◆ What you need to do ◆
From the records below, copy each line that has the word "Given" in it.
[Start of Attachment]
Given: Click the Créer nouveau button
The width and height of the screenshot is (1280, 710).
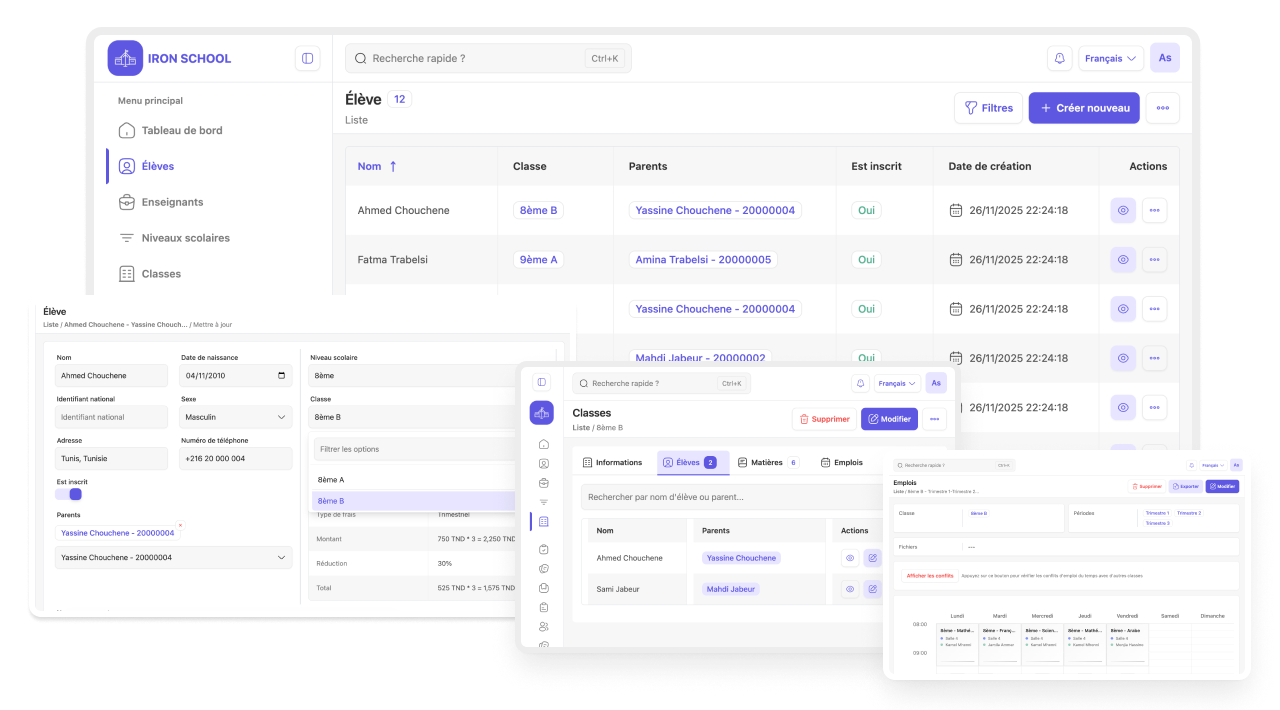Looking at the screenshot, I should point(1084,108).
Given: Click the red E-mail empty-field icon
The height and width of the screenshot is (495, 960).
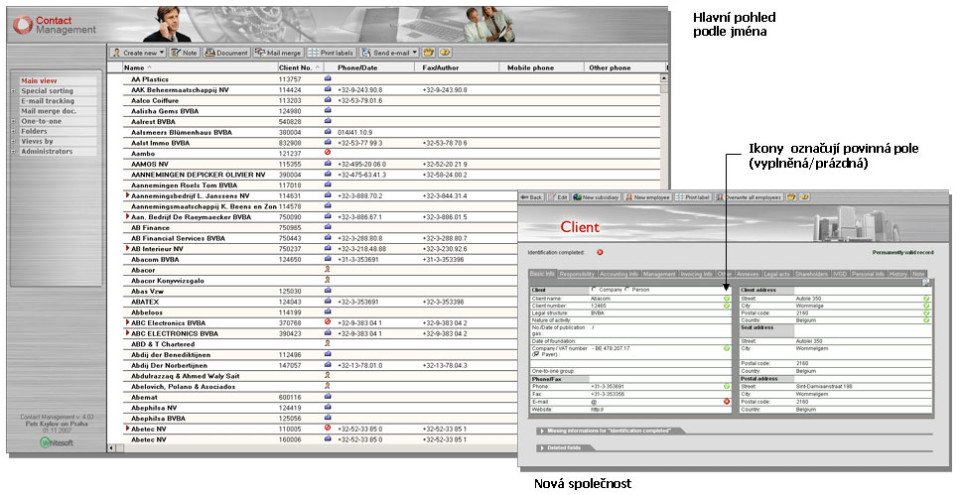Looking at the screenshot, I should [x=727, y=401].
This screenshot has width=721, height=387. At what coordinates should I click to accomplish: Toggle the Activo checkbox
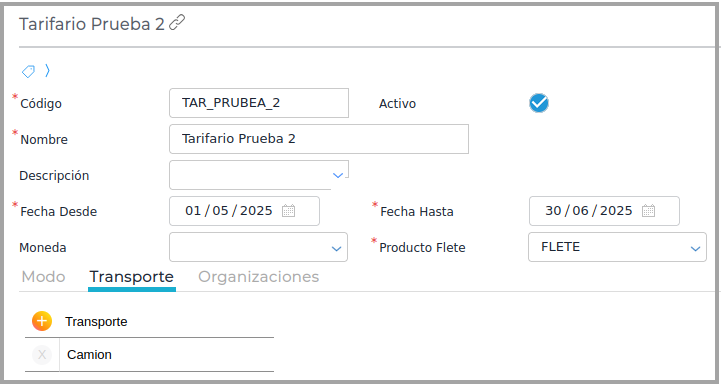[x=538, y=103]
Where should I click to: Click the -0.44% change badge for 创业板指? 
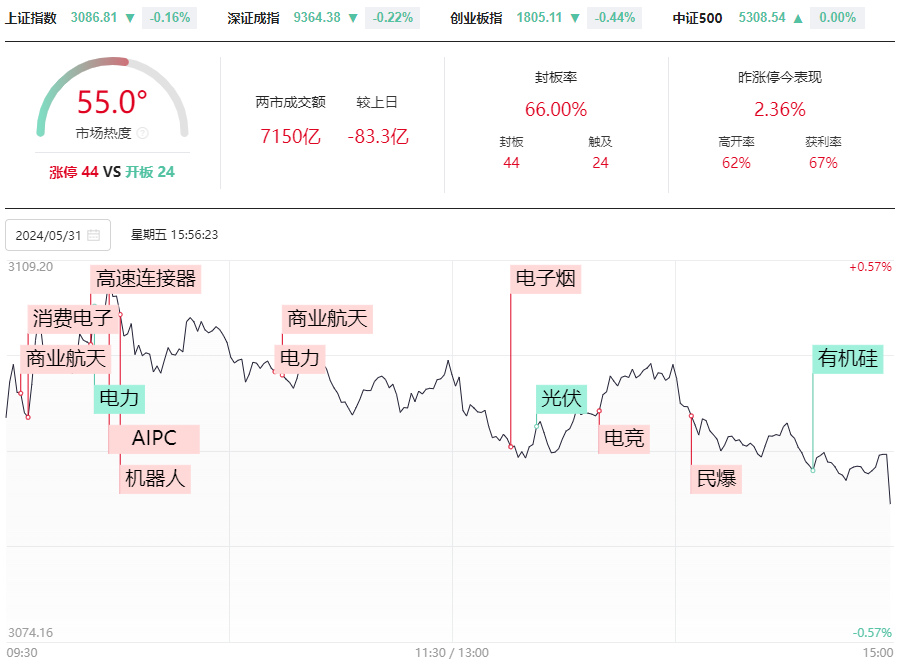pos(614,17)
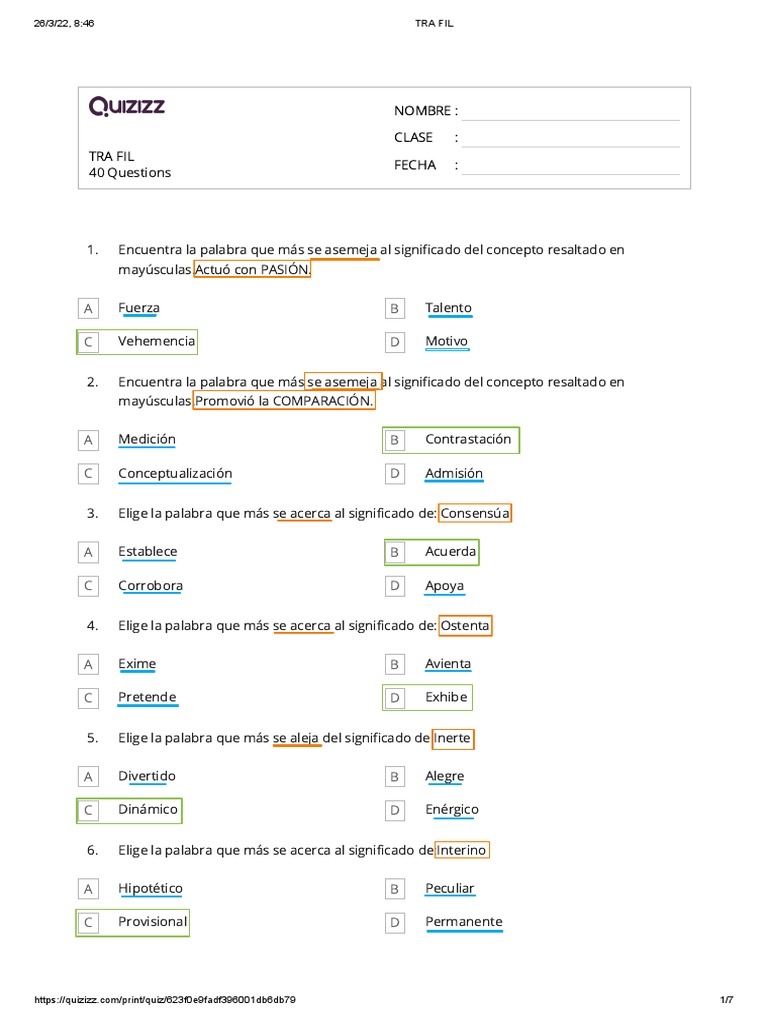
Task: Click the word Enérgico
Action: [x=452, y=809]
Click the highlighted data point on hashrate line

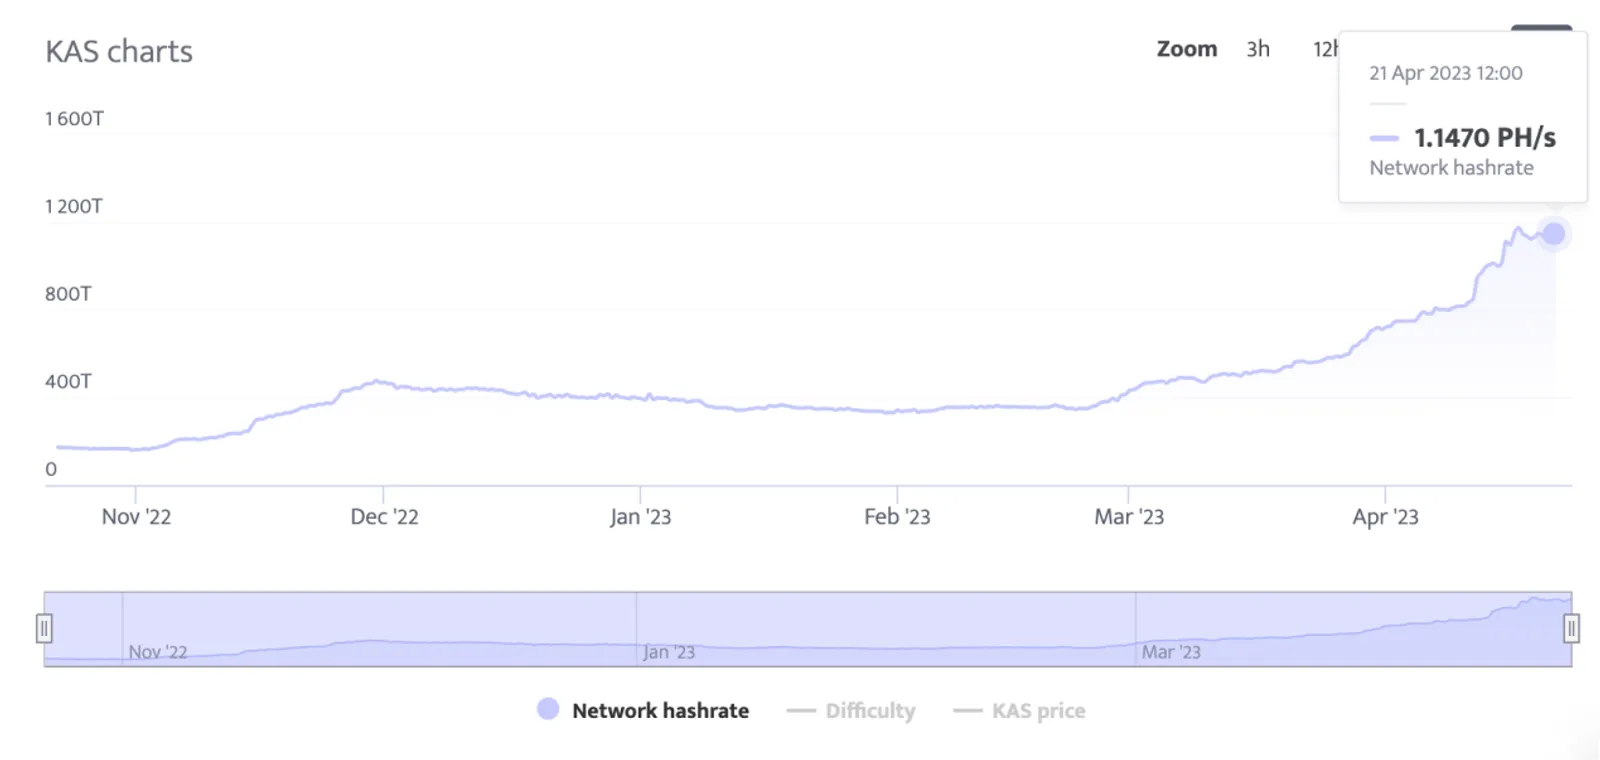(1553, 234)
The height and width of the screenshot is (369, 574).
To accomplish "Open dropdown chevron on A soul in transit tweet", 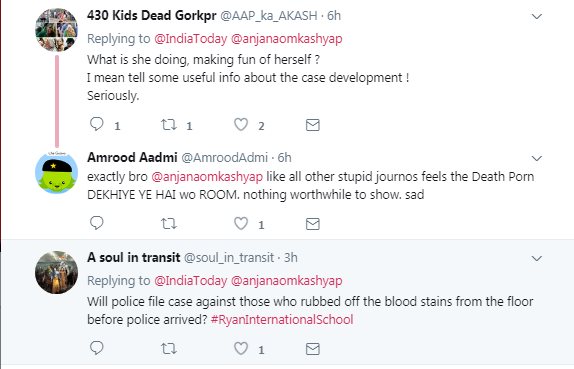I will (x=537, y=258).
[End of Attachment]
◆ Solution ◆
Given: Click the Créer nouveau button
Given: Click the red E-mail empty-field icon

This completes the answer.